Y si Arturo no duerme, ya me ven, yo soy un vano fantasma de mí mismo, un espectro con bola, la viva imagen de la tumba fría. Pueden tocarme y comprobarlo, si les place. Trato de escribir hasta quedarme dormido, pero escribiendo sólo consigo estar más despierto, en una espiral de creatividad que me obliga a inventarlo todo, a crear aquello que nunca se contó en un nuevo soporte que jamás se vio.

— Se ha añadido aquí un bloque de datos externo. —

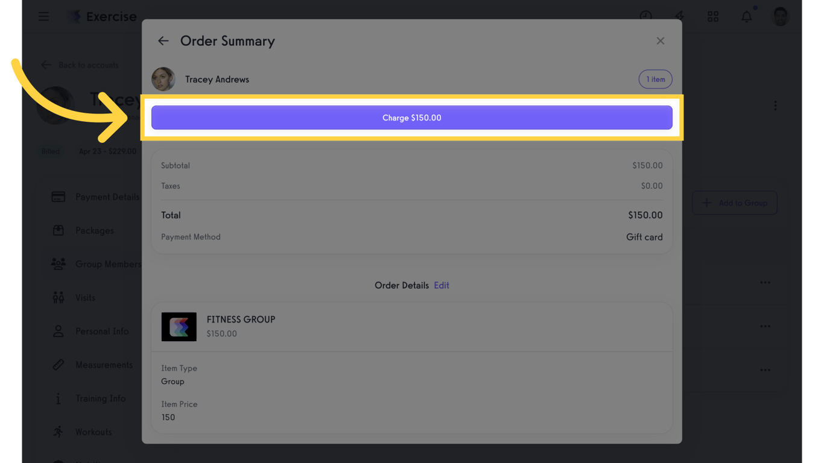
Task: Click the Add to Group button
Action: click(x=734, y=203)
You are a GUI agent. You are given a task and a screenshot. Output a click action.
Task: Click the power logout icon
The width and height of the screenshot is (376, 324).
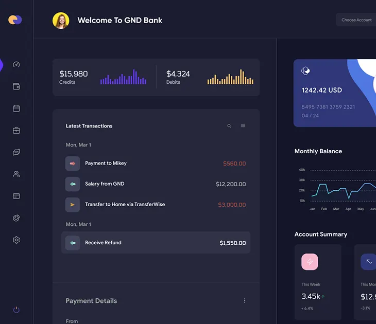(16, 310)
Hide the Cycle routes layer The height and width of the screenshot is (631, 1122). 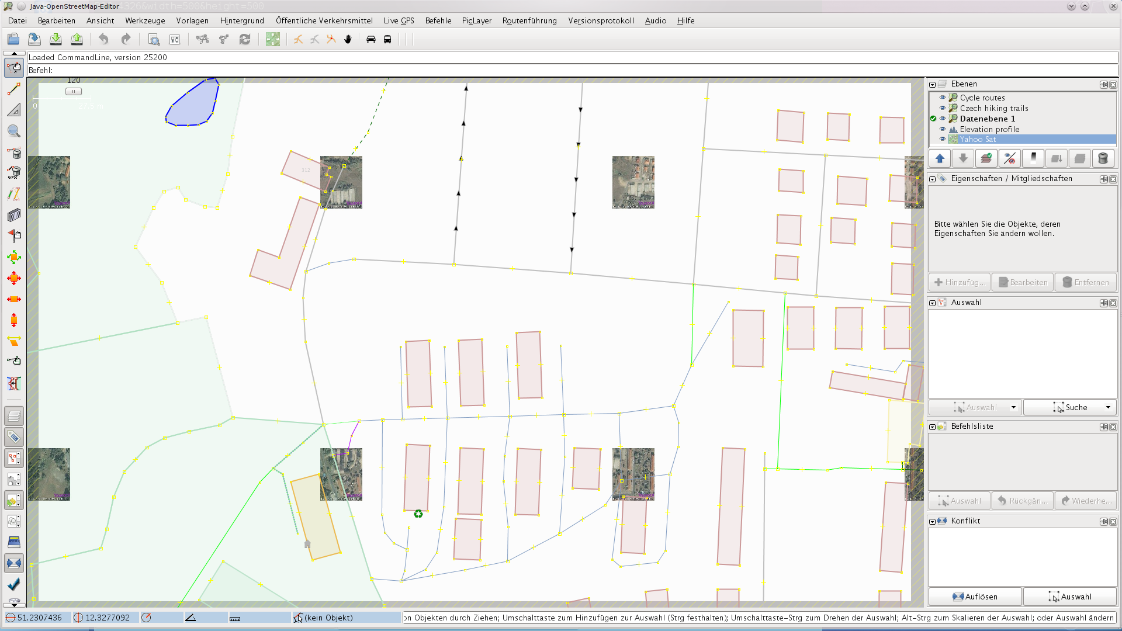(x=942, y=98)
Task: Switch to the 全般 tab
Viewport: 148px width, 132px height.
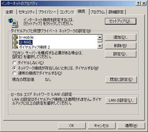Action: point(10,12)
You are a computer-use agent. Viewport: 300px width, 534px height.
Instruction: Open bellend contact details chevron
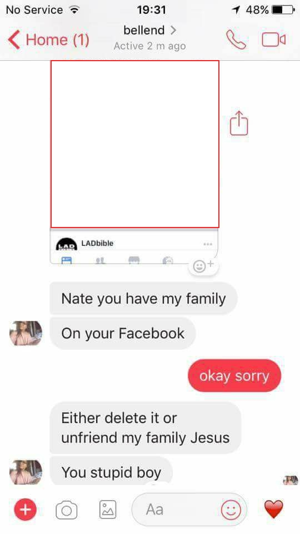click(x=173, y=30)
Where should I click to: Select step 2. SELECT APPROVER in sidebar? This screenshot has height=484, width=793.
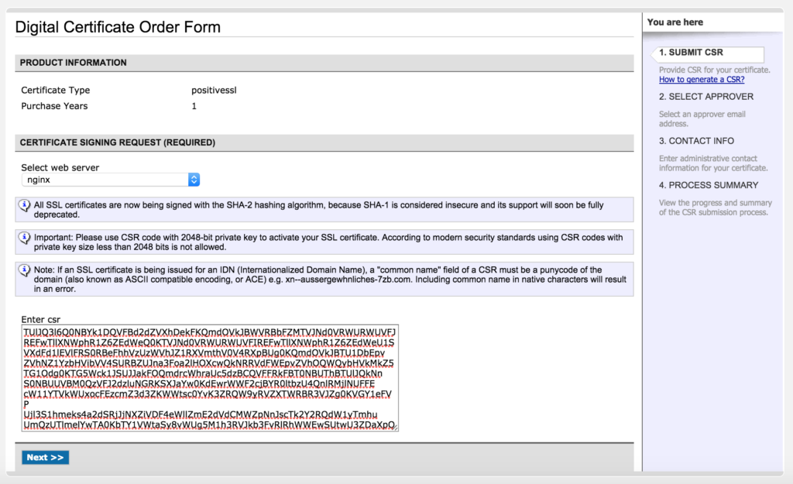[705, 97]
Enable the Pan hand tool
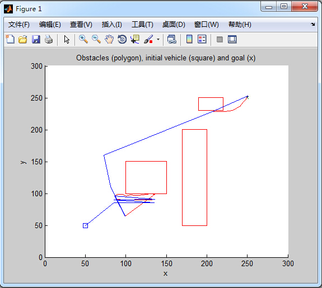Image resolution: width=322 pixels, height=288 pixels. [x=109, y=39]
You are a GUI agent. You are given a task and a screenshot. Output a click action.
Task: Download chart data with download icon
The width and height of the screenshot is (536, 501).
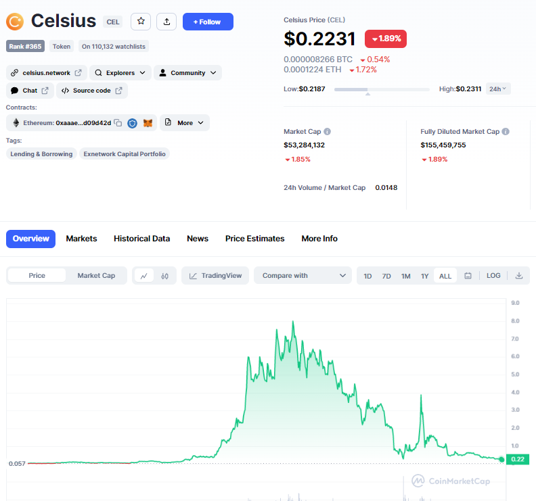(519, 276)
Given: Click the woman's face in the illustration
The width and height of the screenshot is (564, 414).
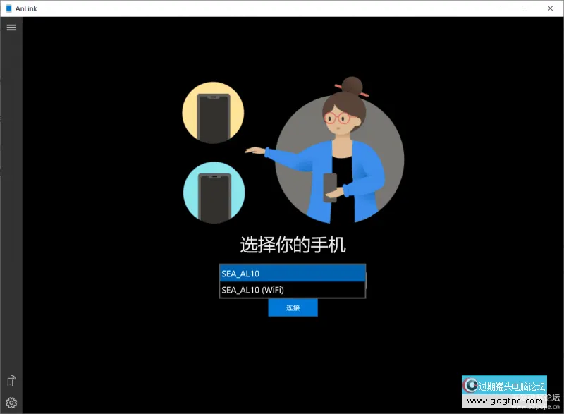Looking at the screenshot, I should (x=340, y=117).
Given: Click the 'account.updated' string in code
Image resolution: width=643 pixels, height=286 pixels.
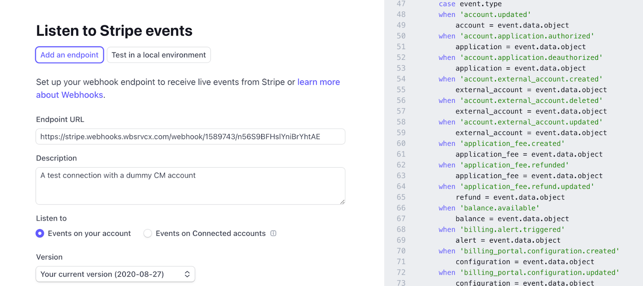Looking at the screenshot, I should coord(495,14).
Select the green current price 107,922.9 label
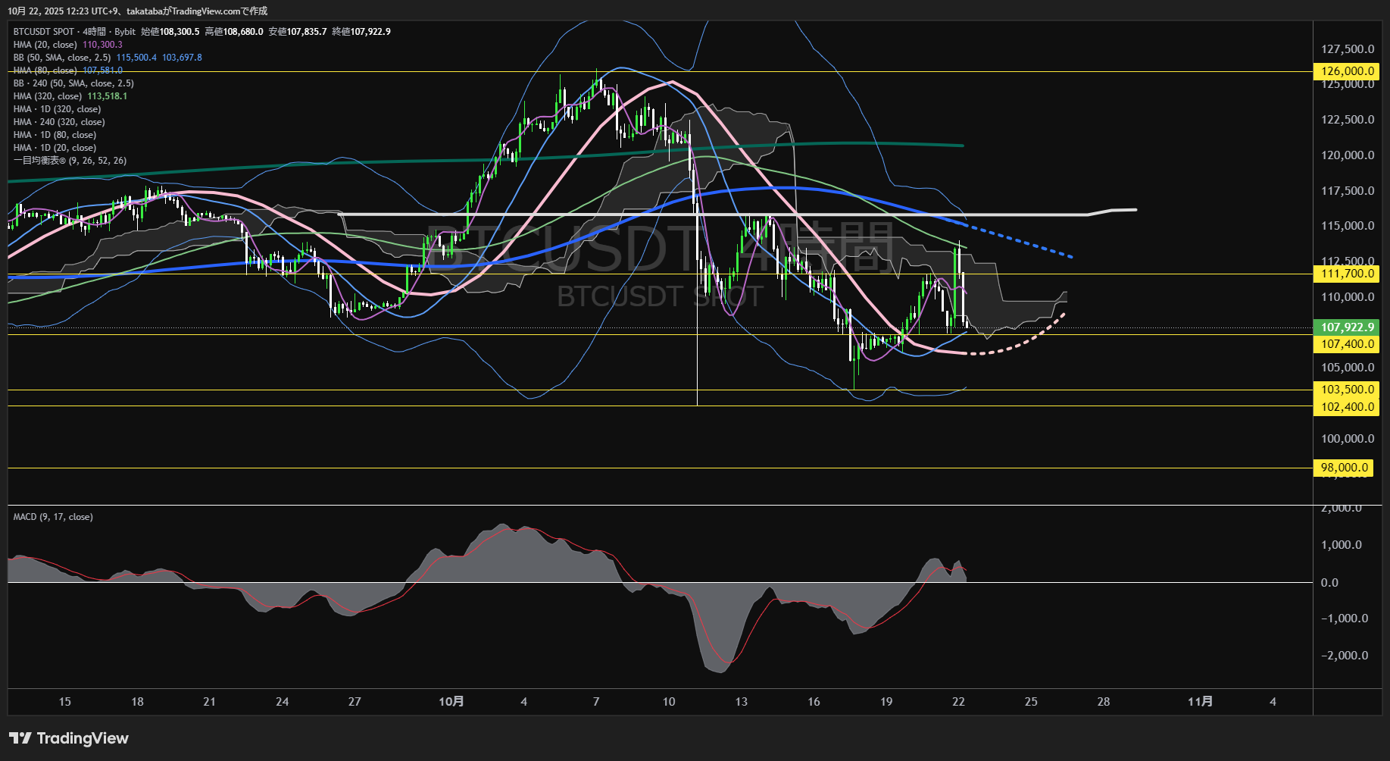The height and width of the screenshot is (761, 1390). [1346, 327]
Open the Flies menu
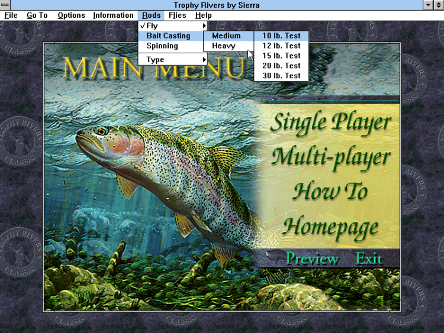The image size is (444, 333). coord(177,15)
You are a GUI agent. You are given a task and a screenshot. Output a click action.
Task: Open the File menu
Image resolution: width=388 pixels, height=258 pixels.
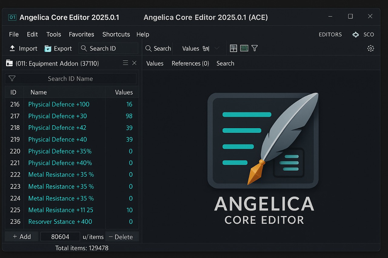click(x=14, y=34)
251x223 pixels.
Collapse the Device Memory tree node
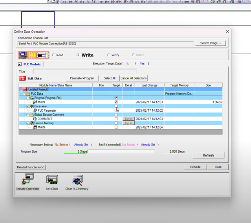(x=27, y=123)
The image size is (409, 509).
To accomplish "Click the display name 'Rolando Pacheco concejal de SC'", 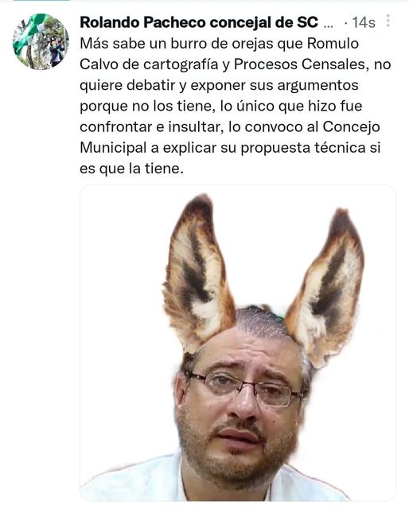I will pos(199,22).
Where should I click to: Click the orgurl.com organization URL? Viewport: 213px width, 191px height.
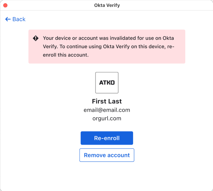[107, 118]
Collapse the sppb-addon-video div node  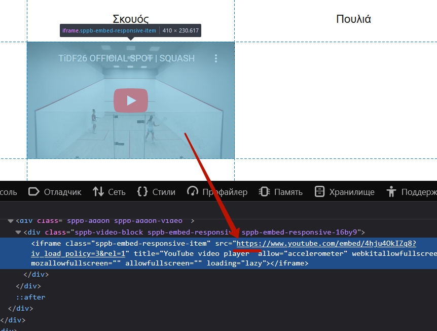point(11,221)
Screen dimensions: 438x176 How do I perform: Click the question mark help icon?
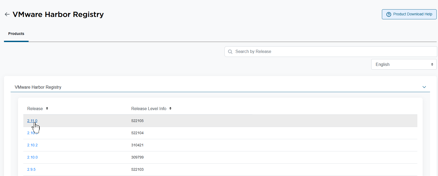pos(389,14)
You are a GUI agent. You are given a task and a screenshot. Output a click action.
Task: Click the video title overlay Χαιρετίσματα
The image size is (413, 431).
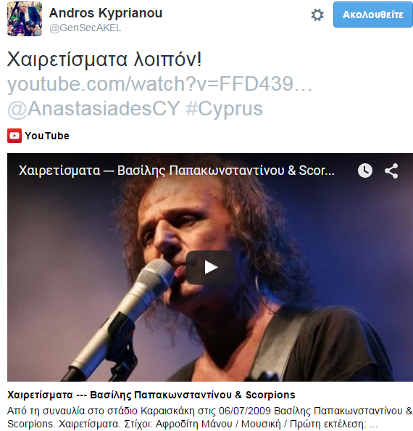[x=177, y=171]
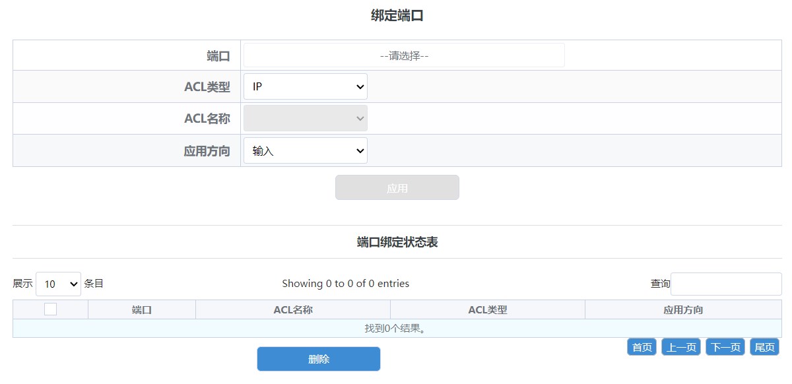792x384 pixels.
Task: Change the 展示 entries count dropdown
Action: tap(58, 284)
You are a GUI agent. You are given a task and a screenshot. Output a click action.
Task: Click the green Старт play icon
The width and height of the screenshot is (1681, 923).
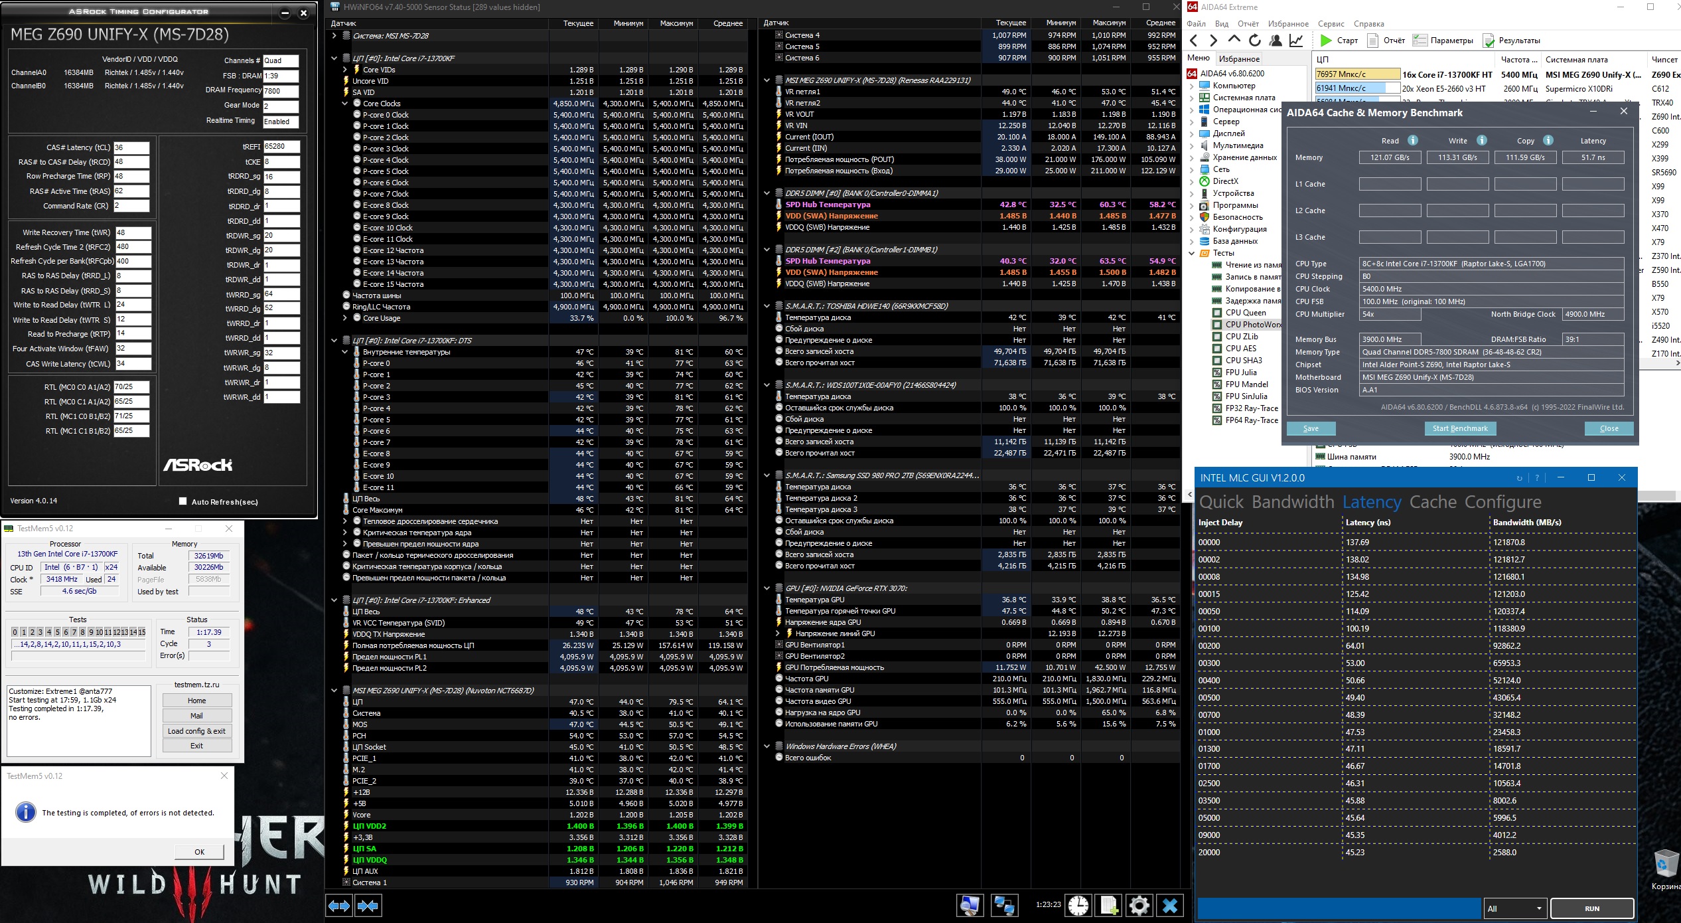[1326, 41]
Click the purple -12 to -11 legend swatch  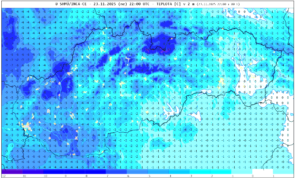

Esta es la Crónica del primer texto plano interactivo. Una crónica que nace de la angustia, de la preocupación, de la necesidad de contar una cosa e inventar el soporte exacto que muestre los mensajes entre líneas. Porque quizá haya alguien, en algún lugar, que comprenda. Que diga: «Oiga, pero es que esto no es exactamente un texto plano».

Y, al final, funcione la interactividad.